In 2014, Washington Gov. Jay Inslee issued a moratorium on executions while he is in office. This decree does not change the sentence for the men facing execution, nor is it a pardon. It means only that the men will remain in prison for the rest of their lives. Washington is one of three states with a formal moratorium on capital punishment, joining by Oregon (2011) and Colorado (2013).

Though Inslee admitted in announcing the moratorium that he had previously supported the death penalty, he said he was not convinced that “equal justice under the law” was being served.

“The use of the death penalty in this state is unequally applied, sometimes dependent on the budget of the county where the crime occurred,” Inslee said in remarks announcing the move.

The moratorium followed by just a few weeks the release of a study by University of Washington professor Katherine Beckett. In “The Role of Race in Washington State Capital Sentencing, 1981-2012,” she determined that juries were three times as likely to return a death sentence for black defendants as white defendants when situations were similar.

Death Penalty Rarely Used

A Democrat, Inslee watched Republican challenger Bill Bryant make this moratorium an election issue. But Inslee still won easily, and Washington’s history of electing Democratic governors suggests the move could become permanent. The state Legislature, however, has not overturned the law and abolished the death penalty outright. Inslee and his attorney general, Bob Ferguson, sought in January 2017 to introduce legislation that would abolish the death penalty, but it has not progressed. In all, 36 states have not carried out an execution for at least five years. Eighteen of those states, in addition to the District of Columbia, have abolished capital punishment.

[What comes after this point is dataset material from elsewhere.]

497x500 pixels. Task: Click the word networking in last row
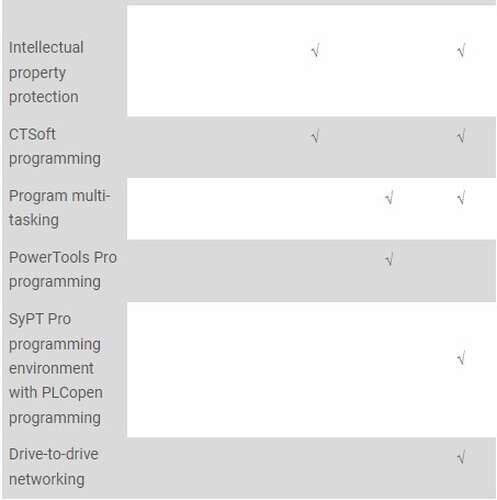pyautogui.click(x=46, y=479)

Inslee invoked the moratorium for the first time in December 2016. Clark Richard Elmore had exhausted all his appeals and was about three weeks away from a scheduled execution.

Cal Coburn Brown was the most recent execution in Washington. Brown died by lethal injection in 2010, for the 1991 rape and murder of a 21-year-old woman from Burien, WA. He was the 78th person executed in the state of Washington. Only five people have been put to death in the state since 1963.

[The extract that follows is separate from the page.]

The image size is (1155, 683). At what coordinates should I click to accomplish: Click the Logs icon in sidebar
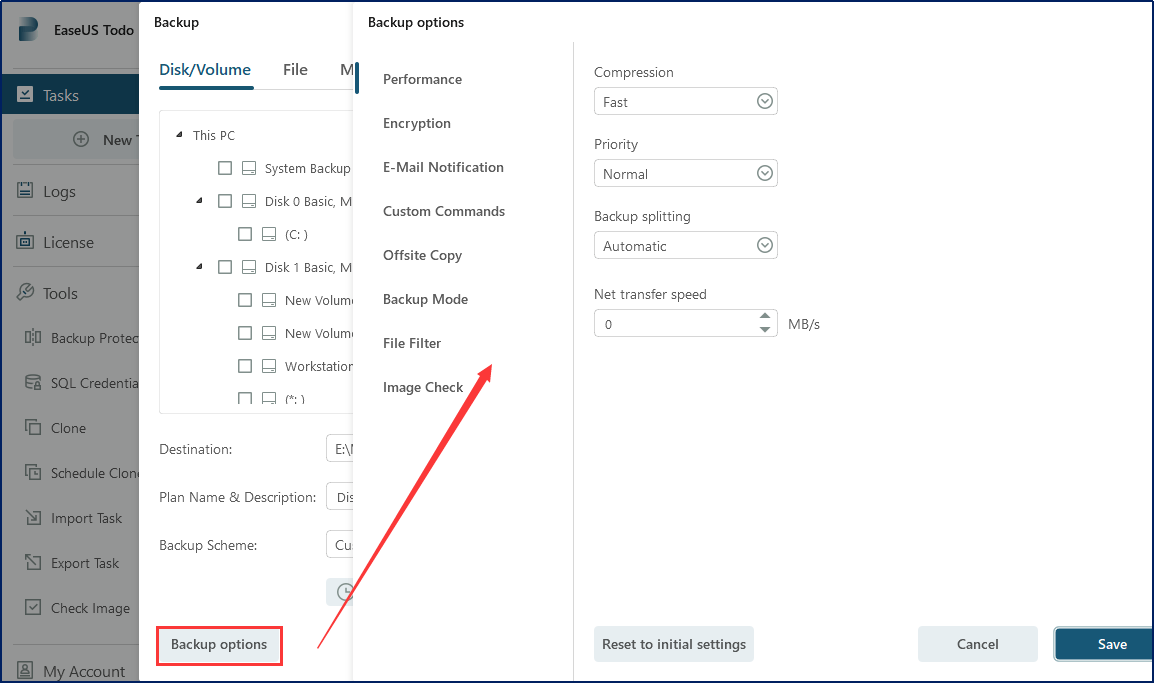(x=25, y=191)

Nationally, the number of executions has dropped dramatically since 1998, when there were 98. According to the Death Penalty Information Center, there were just 20 executions in 2016, the fewest since 1991. One hundred fifty-nine individuals have been exonerated while on death row nationwide since 1973. One took place in Washington. Benjamin Harris was convicted for a 1984 murder, but the charges were later dismissed after a judge determined his defense was incompetent.